The picture is diverse: from a low of 16% for the ESRC to the giddy heights of 39% for the AHRC. We’ve discussed previously on this blog the Research Councils’ plans for both demand management and concentration in research funding as part of their 4 year delivery plans. The latest data reveals that the Councils are starting from very different places in their drive to increase success rates and manage demand for their funding.
I’ve summarised the success rate information in the table below along with links to the publicly available information published by the Research Councils:
|Research Council||Success Rates 2010/11 (Number)||Success Rates 2010/11 (Value)|
|BBSRC||22% (predicted)||23% (predicted)|
|STFC||52% (in 09/10)||25% (in 09/10)|
The surprise result has been AHRC which saw a leap in success rates from 17% in 09/10 to 39% in 10/11. This increase may be partly due to the fact that the AHRC shut for a month earlier this year, which followed disruption earlier in 2010 for Research Grants, Fellowships and Networking schemes. Despite the success rate increase, AHRC – in line with other Research Councils – are considering demand management sanctions such as restrictions on frequency of submissions by repeatedly unsuccessful applicants and institutional quotas.
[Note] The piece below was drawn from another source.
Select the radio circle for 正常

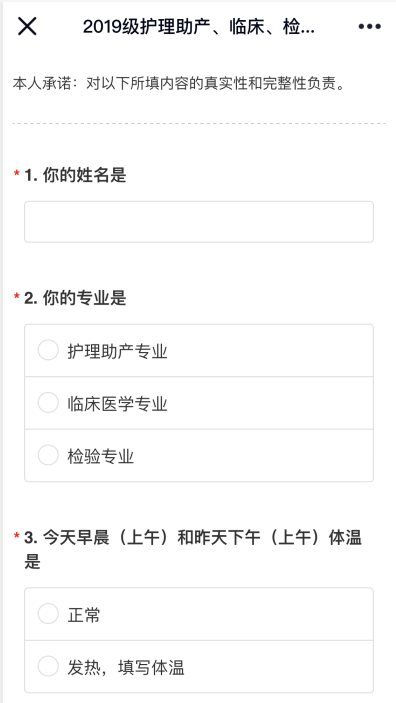pyautogui.click(x=48, y=614)
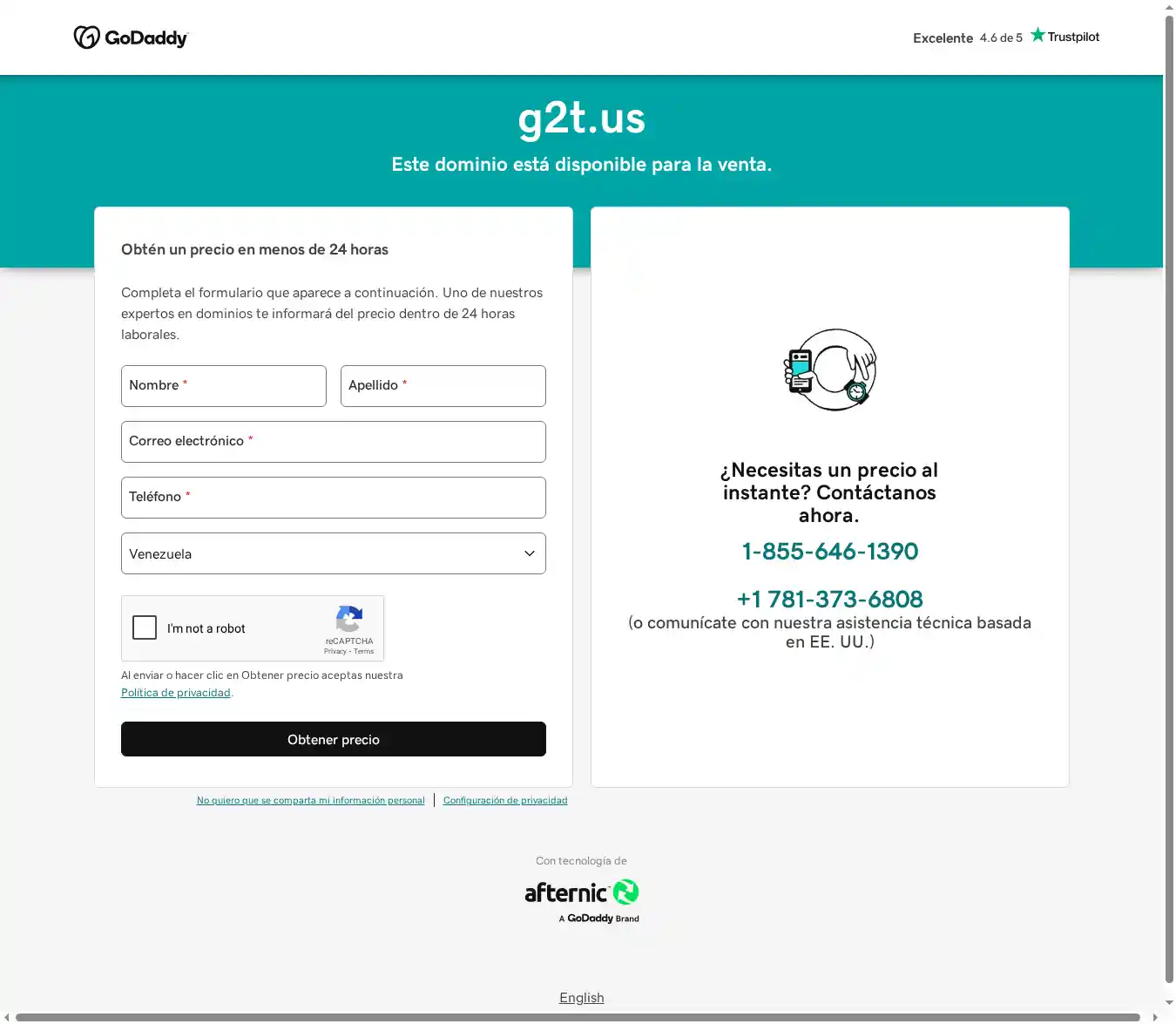Click the Obtener precio button

[334, 739]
Success rates for applications to the ESRC, by contrast, are still languishing in the mid-teens and the Council knows it needs to take action to improve the situation. It is starting by talking tough to institutions and asking them to self-regulate applications, as they did for the recent Future Research Leaders scheme. However, if this doesn’t work there are various options currently on the table for individual or institutional sanctions, including charging for applications or a temporary ban on anyone who submits two failed applications within 24 months which fail to get an alpha grade. If adopted, these would be considerably tougher than EPSRC’s sanctions, but the ESRC say this would be necessary because the profile of applicants is different to the EPSRC’s.
EPSRC meanwhile is fairly pleased with itself: having introduced initially controversial demand management measures in 2010, it has seen success rates climb to a healthy 36% by number and value in 2010/11. In fact, Research Fortnight recently reported that it is softening its sanctions slightly: rejected proposals considered “out of remit” will no longer count towards unsuccessful totals and applications which make it through to second round or interview stages will no longer be considered to be in the “bottom half” of the ranking list, no matter how low they actually rank.
What is clear is that it’s a balancing act for Research Councils (besides EPSRC) still considering which demand management measures to adopt. Institutional sanctions or quotas are pretty unpopular among most HEIs because they mean some researchers will inevitably be punished for others’ poor performance. Individual sanctions, although still unpopular, are generally regarded as a better option by universities, but some Councils (such as the ESRC) are not convinced they will work to reduce demand. More unconventional suggestions, such as the ESRC’s proposal to charge per application, will be difficult to support when researchers already offer time free of charge to review on behalf of the ESRC and anyway, as Adam Goldberg suggests, this may already be a non-starter for the ESRC.
Whichever way they jump, it will likely mean more work for research managers and administrators in universities. Writing in Research Fortnight this week, the editors argue that rather than pushing the burden for demand management onto HEIs, Research Councils should instead demand extra funding from the government to cover the cost of more in-house filtering. While it is arguably the case that Research Councils need more funding to cope with increased demand, I think there are clear benefits for institutions to be more proactive about internal peer reviews for example. It leads to improved quality bids and can help develop bid writing skills.